Sulla Via delle Polpette

Non so come per altre donne sole, ma a me si avvicina ogni tipo di creatura strana. Ieri sera tardi, per esempio, ero sdraiata sul letto a sospirare. Avevo letto troppe notizie, mangiato troppe polpette, e mi lasciavo andare alla malinconia.

Poi sento un lamento sottile provenire da dietro l’armadio. Una vocina flebile, quasi pietosa.
— Cimici? — penso. — A Parigi dicono che sia un’epidemia. Possibile che siano arrivate fin qua a Verona? Saranno stanche.

Dopo dieci minuti, le “cimici” smettono di lamentarsi e iniziano a grattare il pavimento.
— Mo’ mi alzo e ti do una sberla, — mentisco.

Non posso alzarmi dopo un piatto di polpette. Se mi venisse voglia di fare pipì di notte, dovrei rotolarmi fino al bagno.
— Non farmi male, — chiede gentilmente la creatura.

— Parlano, — penso attraverso la frittura di cervello. — Quindi non sono cimici. Allora è il vicino che ha perso la testa. D’altronde, chi non è matto? Io no, per dire. Non ho neanche motivo di esserlo, ma gli altri soffrono.

Poi smettono di grattare, e nell’oscurità vedo avvicinarsi qualcosa di peloso e allampanato. La vista non mi aiuta, quindi strizzo gli occhi cercando di capire tre cose: forse le polpette erano un sonnifero perfetto e sto già sognando?

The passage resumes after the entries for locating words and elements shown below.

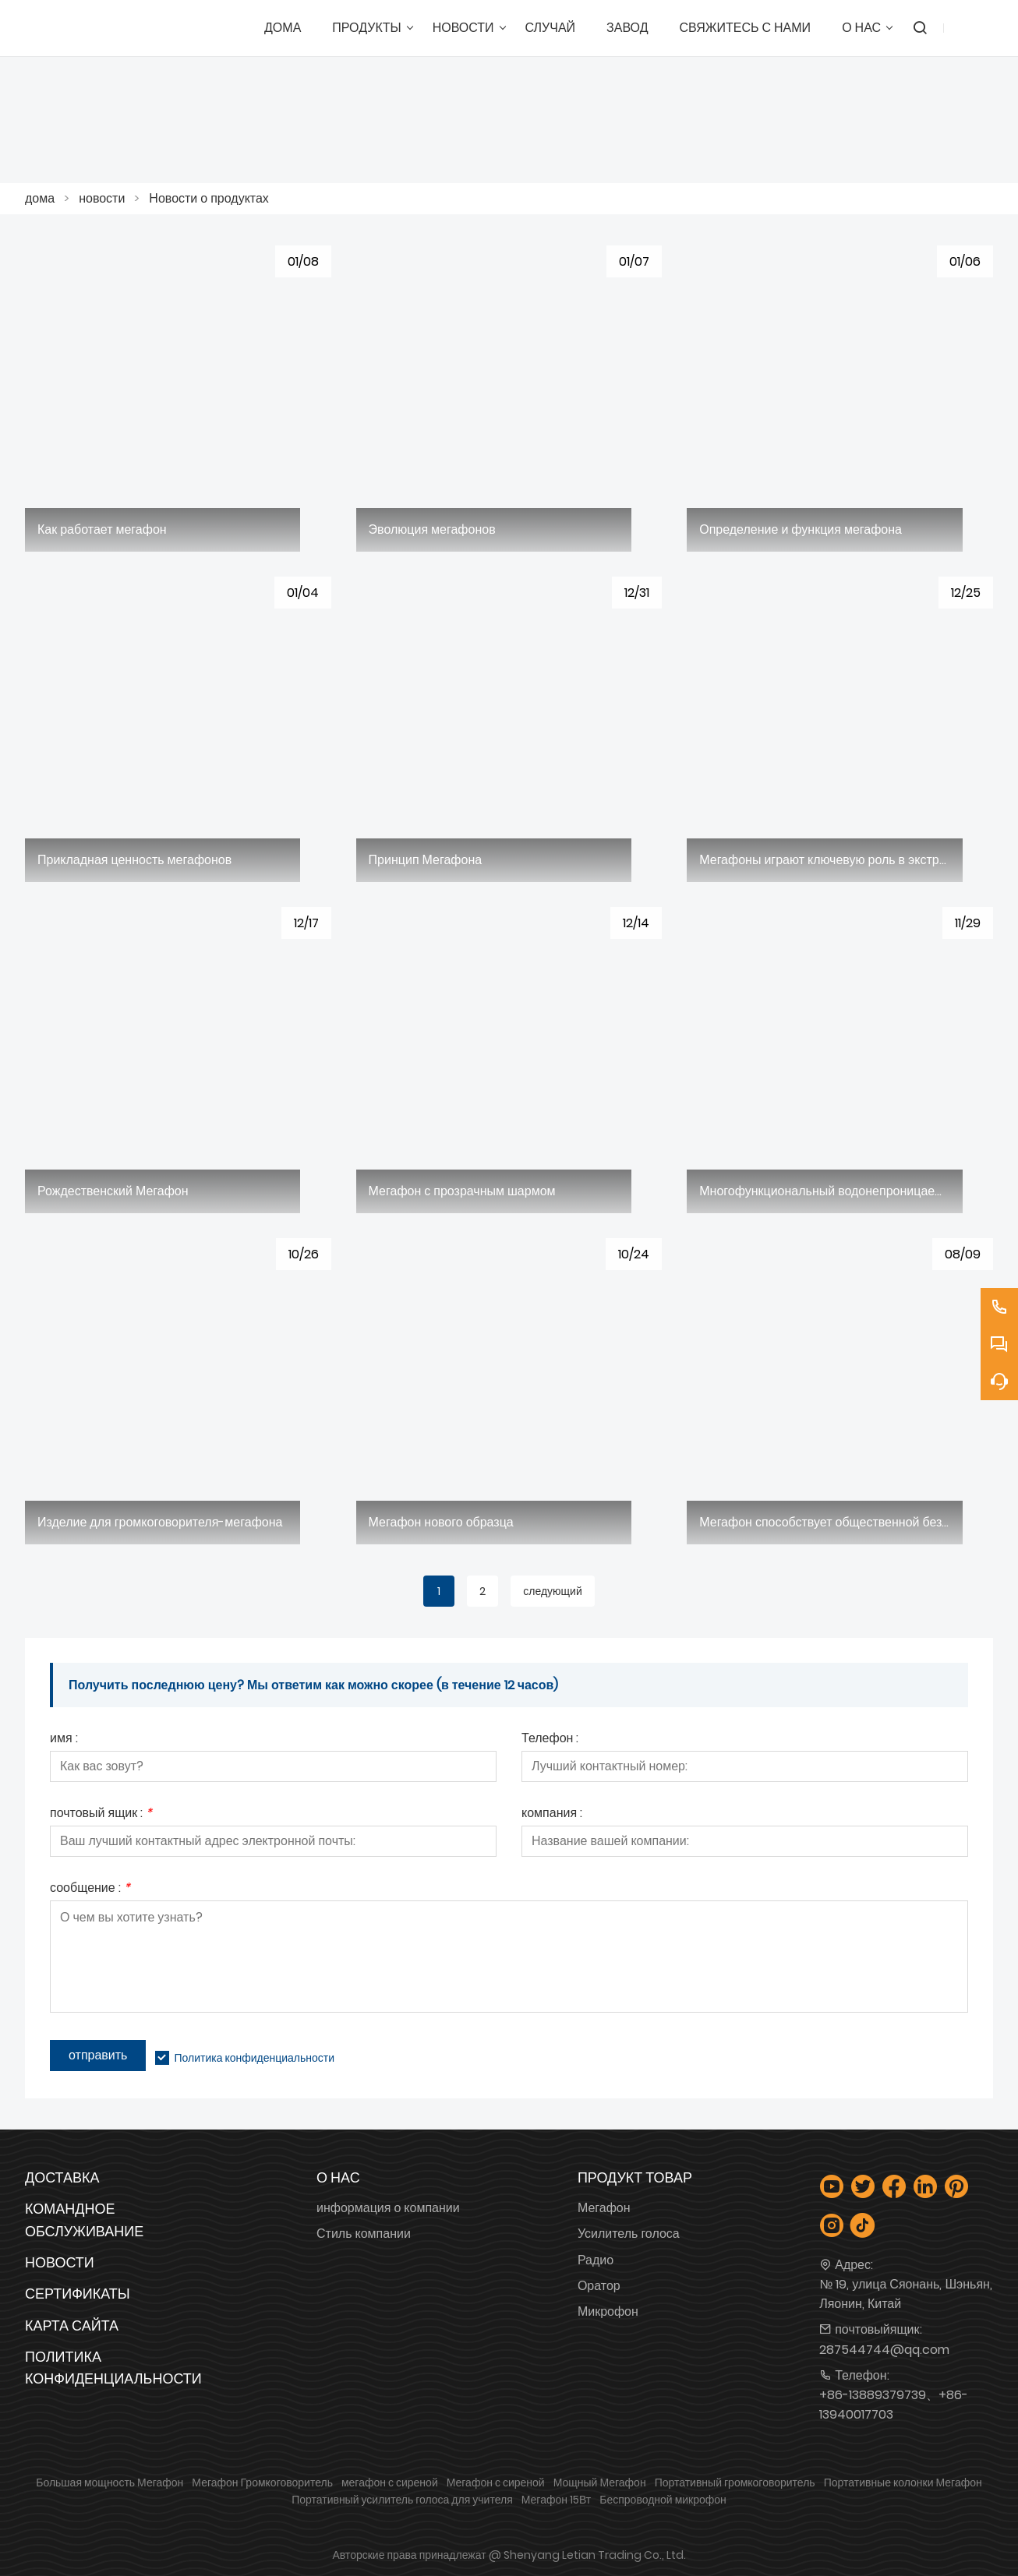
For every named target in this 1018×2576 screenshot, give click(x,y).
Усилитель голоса (629, 2234)
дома (40, 198)
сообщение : (90, 1889)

Sono tre orecchie o tre corna? E da dove arriva un vicino così alto, mai visto? Tengo nota di tutti i giganti del palazzo, ho una collezione.
— Antonio? — provo a identificarlo.

— Freddo, — risponde la figura, sbattendo poi la testa contro il lampadario. — Ahi!

— E allora chi sei?

— Nonno Piffo, — ridacchia l’omone, stendendo le sue lunghe zampe nere verso di me, mentre fa: — BUH!

— L’altro giorno ho dipinto le unghie di nero per Halloween. Sono gel o le tue?

— Naturali, — si offende.

— Scomodo, con quei piedoni, grattarsi la schiena.

— Non capisco! Non hai paura?

Si avvicina, mostrandomi una faccia spaventosa con tre orecchie: due normali e una strana, sulla tempia, più simile a un bernoccolo.

— Devo consegnare un libro tra una settimana e ne ho scritti solo tre pagine. Poi c’è il mutuo e il divorzio. Sono una donna adulta, scusami. Spaventami pure con la ptosi o le borse sotto gli occhi.

— Dicono che a cinque anni hai menato uno con un vaso. Ancora gli va di traverso la testa.

— E allora che ci fai qui?

— È accogliente da te.

— È colpa delle polpette. Ne vuoi?

— Volentieri.

— Allora vai tu, io non mi muovo.

La creatura si lancia in cucina e torna con tè (nella mia tazza preferita!), polpette e panini. In bocca tiene pure una mela. Proprio come me, solo più peloso.

— Prendi? — mi porge il piatto.

— Eh?

— Ti sto offrendo. Mangia, ne ho prese tante.

— Con piacere, ma non ci sta più niente.

— Eppure sembri capiente, come un pitone con gli occhiali.

— Grazie per il complimento. Sdraiati qui.

Mi faccio spazio e restiamo un po’ sdraiati insieme. Era piacevole. Notte, rumori di masticazione, profumo di polpette. Cosa serve di più per calmare mente e corpo?

— Magari puoi andare dalla vicina del terzo piano? È anziana, non chiede molto.

— Ci sono stato ieri. Mi ha tirato uno sgabello.

— Ecco da dove viene il bernoccolo.

— Già.

E restiamo ancora mezz’ora fianco a fianco, ognuno perso nei propri pensieri.

Chiederò di unirmi a loro. Che bello, girare per case altrui a mangiare polpette gratis. Basta solo qualcosa di resistente in testa. Una pentola, per esempio.